> [Exercise] First find the line with "ienergeia.gr (113, 2394)" in the entries below, then set down exactly every line through the line with "Αύξηση των ελληνικών", that line included.

(Stored data entries)
****
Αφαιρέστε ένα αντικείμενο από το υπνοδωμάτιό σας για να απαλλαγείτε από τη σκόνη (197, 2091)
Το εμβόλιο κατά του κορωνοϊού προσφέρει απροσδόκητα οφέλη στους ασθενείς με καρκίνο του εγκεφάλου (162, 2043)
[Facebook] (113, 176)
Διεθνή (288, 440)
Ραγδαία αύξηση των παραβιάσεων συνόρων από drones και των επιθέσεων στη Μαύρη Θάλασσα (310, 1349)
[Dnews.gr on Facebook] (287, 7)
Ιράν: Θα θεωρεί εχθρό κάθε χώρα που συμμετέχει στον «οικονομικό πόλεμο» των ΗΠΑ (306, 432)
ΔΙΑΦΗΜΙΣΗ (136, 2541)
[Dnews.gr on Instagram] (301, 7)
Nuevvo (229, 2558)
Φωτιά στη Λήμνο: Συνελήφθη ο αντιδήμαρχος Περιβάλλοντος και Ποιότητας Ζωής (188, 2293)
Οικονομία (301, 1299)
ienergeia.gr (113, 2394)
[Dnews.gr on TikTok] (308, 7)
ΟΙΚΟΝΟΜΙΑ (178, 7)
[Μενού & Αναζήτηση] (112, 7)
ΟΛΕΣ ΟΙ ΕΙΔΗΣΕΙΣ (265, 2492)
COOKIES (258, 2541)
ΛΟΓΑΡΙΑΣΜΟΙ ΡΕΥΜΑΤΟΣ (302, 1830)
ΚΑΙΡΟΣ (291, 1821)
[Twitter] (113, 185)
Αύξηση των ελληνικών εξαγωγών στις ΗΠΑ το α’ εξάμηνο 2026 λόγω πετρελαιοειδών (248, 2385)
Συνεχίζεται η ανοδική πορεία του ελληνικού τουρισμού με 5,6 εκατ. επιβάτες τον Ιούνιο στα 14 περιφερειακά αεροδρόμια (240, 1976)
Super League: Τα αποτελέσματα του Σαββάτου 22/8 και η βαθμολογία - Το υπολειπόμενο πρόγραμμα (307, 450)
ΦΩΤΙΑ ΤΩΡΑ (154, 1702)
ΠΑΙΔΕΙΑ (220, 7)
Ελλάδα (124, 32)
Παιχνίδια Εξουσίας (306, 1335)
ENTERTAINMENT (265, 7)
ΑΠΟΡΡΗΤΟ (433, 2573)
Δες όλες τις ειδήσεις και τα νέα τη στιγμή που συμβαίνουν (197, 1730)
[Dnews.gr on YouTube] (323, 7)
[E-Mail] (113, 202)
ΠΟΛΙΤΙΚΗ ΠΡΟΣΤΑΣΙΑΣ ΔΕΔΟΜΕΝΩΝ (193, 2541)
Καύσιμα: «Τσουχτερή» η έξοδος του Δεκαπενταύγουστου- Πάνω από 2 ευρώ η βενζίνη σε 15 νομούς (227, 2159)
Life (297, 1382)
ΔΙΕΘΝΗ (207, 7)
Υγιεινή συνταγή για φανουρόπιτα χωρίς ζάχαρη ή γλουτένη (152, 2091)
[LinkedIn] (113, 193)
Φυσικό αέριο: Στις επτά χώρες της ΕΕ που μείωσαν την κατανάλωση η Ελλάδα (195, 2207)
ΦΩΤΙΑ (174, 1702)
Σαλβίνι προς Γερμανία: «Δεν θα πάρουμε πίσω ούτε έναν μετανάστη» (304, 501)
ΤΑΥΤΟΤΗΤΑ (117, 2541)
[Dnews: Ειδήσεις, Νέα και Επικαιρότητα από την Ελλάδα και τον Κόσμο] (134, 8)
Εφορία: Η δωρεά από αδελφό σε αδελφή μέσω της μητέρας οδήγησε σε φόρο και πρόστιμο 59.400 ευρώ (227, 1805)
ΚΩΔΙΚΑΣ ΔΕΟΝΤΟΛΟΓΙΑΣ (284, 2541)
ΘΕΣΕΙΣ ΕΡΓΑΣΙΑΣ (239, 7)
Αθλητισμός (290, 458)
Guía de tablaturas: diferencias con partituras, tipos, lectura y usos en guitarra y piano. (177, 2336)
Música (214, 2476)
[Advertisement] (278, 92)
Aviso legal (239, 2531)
****
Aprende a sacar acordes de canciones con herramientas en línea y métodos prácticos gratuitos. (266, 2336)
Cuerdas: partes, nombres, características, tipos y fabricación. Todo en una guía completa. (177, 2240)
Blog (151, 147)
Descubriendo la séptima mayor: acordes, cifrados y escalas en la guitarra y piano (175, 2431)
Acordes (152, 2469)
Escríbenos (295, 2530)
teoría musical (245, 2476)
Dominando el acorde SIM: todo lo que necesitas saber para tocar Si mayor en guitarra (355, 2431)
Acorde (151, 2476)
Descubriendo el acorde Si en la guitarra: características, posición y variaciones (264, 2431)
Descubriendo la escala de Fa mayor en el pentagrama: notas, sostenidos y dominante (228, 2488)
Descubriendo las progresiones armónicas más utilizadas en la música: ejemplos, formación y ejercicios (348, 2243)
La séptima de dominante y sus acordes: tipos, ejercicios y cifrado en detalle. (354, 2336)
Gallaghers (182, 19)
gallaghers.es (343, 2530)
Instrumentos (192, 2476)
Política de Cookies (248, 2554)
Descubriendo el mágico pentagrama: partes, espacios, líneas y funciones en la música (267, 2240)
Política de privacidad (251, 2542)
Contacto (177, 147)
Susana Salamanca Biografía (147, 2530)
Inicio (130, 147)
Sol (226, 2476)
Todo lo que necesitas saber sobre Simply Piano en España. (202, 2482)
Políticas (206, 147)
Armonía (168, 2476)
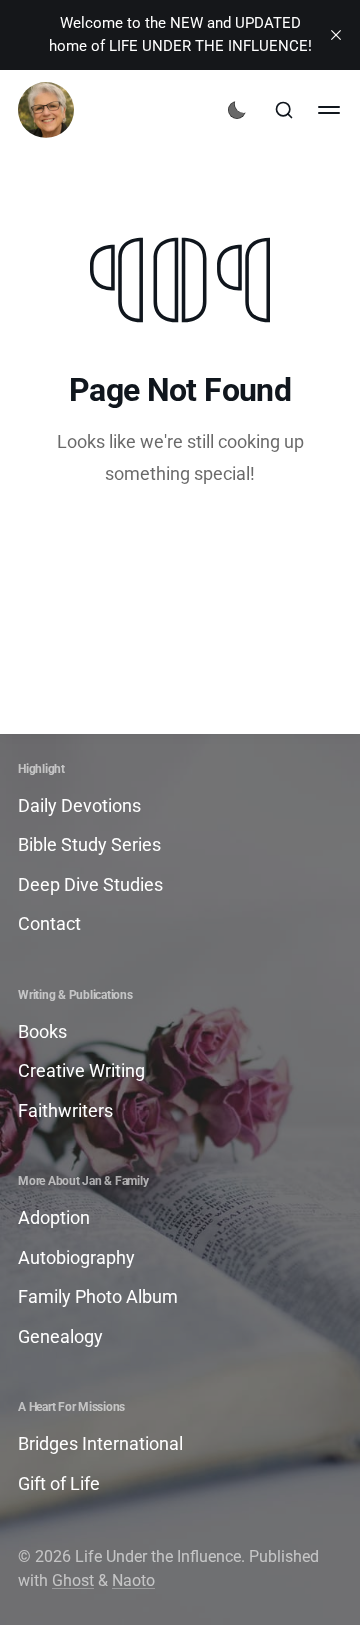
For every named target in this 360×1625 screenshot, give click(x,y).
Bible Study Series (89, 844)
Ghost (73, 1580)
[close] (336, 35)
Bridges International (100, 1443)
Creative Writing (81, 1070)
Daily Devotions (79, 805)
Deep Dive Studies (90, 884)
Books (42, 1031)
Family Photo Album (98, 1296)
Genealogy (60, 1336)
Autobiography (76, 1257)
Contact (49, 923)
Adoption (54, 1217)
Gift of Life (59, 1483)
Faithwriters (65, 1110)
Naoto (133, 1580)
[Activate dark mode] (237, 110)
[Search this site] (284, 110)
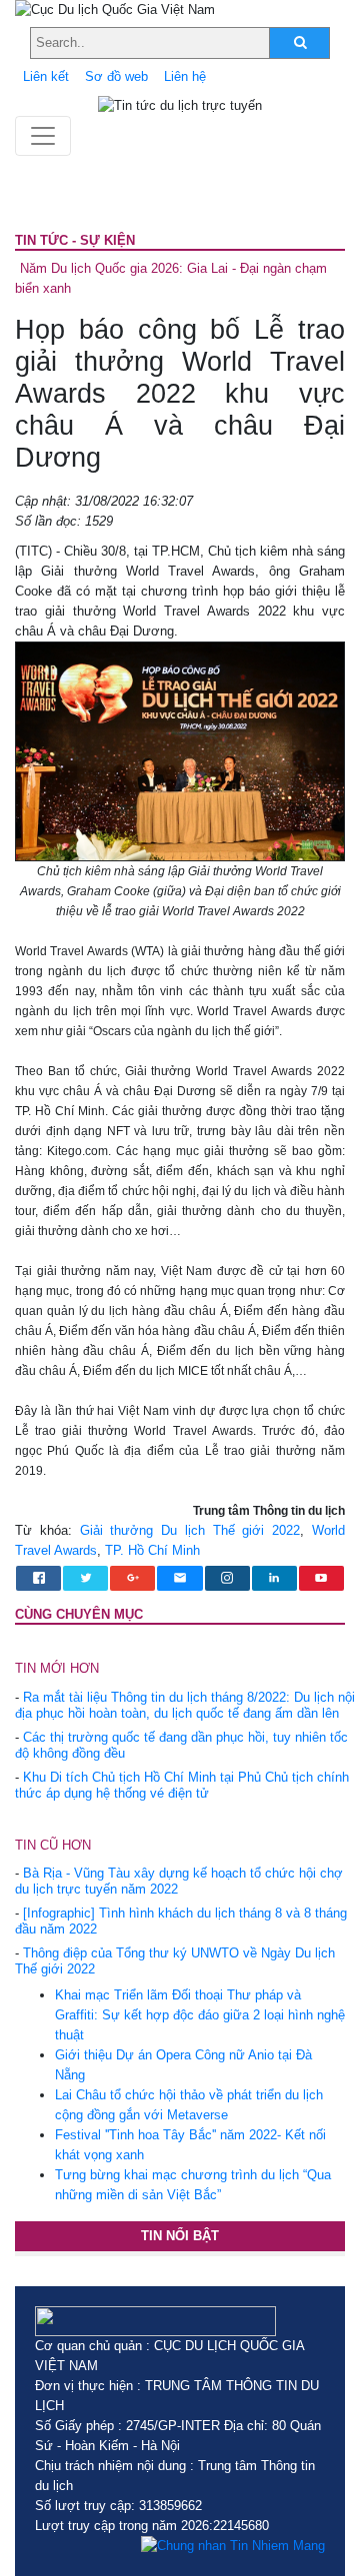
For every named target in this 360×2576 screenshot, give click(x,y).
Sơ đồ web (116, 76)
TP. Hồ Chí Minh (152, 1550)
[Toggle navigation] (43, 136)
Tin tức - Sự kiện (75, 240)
****
> [Written answer]
ienergeia.gr (113, 2394)
[Dnews.gr on TikTok] (308, 7)
ΟΙΚΟΝΟΜΙΑ (178, 7)
[Μενού & Αναζήτηση] (112, 7)
ΟΛΕΣ ΟΙ ΕΙΔΗΣΕΙΣ (265, 2492)
COOKIES (258, 2541)
ΛΟΓΑΡΙΑΣΜΟΙ ΡΕΥΜΑΤΟΣ (302, 1830)
ΚΑΙΡΟΣ (291, 1821)
[Twitter] (113, 185)
Αύξηση των ελληνικών εξαγωγών στις ΗΠΑ το α’ εξάμηνο 2026 λόγω πετρελαιοειδών (248, 2385)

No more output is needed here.